WH:  What are the typical challenges your clients are facing and how does the 1080 Group help them overcome those challenges?

Roger:  The biggest challenge is that great presentations and webinars take time, and everybody has a day job.  The minority of organizations can afford to outsource more help, meaning they’ve got to answer questions like, “How do I create more visually appealing decks and deliver more engaging webinars with limited time and money?  And if I don’t have a Ph.D. in Photoshop?”

1080 Group helps them giving them pragmatic, ”Here’s what you can do right away” professional skills, applied in their own environment.  By this I mean if they’re using Webex or Connect, we’re teaching them how to accomplish what they need to accomplish using those tools.  If the marketing department has a style guide, we help you succeed within those parameters.  The goal is to NOT share pie-in-the-sky ideas that everybody thinks are cool but nobody can do.

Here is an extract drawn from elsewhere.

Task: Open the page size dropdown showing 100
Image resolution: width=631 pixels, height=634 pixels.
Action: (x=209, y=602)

WH:  What social media tools, if any, are your clients using to promote their web meetings?

Roger:  Twitter, Facebook, and LinkedIn are the biggies in general, but we also shouldn’t forget that blogs are part of the social landscape, too.  What’s right for the client is very specific to them, their audience, and their goals.  I’m a huge social media fan (@1080Group on Twitter), but I also encourage them to think more in terms of networking and overall connectedness than “promotion.”  I believe I earn the right to tell you something promotionally by delivering value first, and that’s what I teach them to do.  Otherwise you’re just more noise in a world with too much noise.

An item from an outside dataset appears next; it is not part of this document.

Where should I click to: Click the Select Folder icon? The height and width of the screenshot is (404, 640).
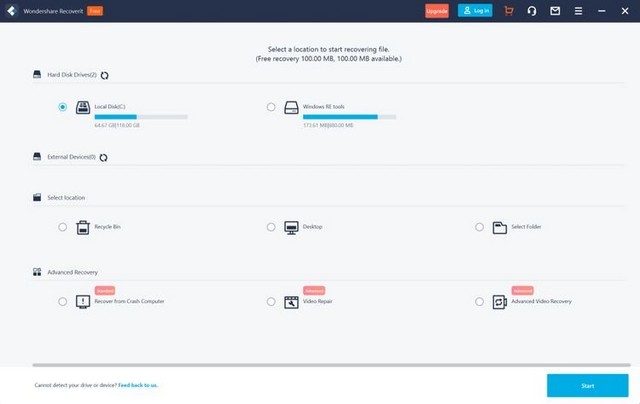[x=500, y=227]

WH:  If I’m a company with a virtual sales force of 25 or more people, how important is it have a virtual presentation strategy?

Roger:  Web-based presentations hold a unique and irreplaceable place in the communications mix, and you’ll find a chart of how I think about it on my blog (http://bit.ly/a6lpd0). Viewed this way, it’s as important as any of your communication modalities.  You don’t replace in-person communication, and you take advantage of what a live event can uniquely deliver versus a whitepaper or other static content.  If you don’t have a strategy for how to exploit and optimize the opportunity, you’re missing out.

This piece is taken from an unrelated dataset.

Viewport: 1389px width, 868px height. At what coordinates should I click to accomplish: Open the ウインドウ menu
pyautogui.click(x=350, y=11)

WH:  This is the shameless self-promotion section of the interview.  What should people absolutely know about the 1080 Group?

Roger:  How about if I avoid the shameless self-promotion, Blaine? ;)   Service, including ours, is a relationship, not a data sheet, so I’ll just say what I’d say to someone if they gave me a call.  There is science behind what we teach.  We aren’t going to drown you in the stuff, but not only do we draw on experience that’s deeper than anywhere, but we conduct behavioral research into webinar audience engagement.  For organizations who need to radically engage and delight audiences they can’t see, I trust our work stands as its own testimony to how we help people do this, and anybody can catch a lot of free info on my blog at www.TheVirtualPresenter.com.

And one final thought for your readers…the bar is low, and this makes it a great time to outshine your peers and your competitors with effective online presentations, whether 1080 Group is the crew to help you or not.  Go for it!

Thanks, Blaine.  WebinarHero.com is a great resource.

WH:  Thank you for your time Roger.  As always, its a pleasure speaking with you.  More information about Roger Courville and the 1080 Group can be found at www.1080group.com.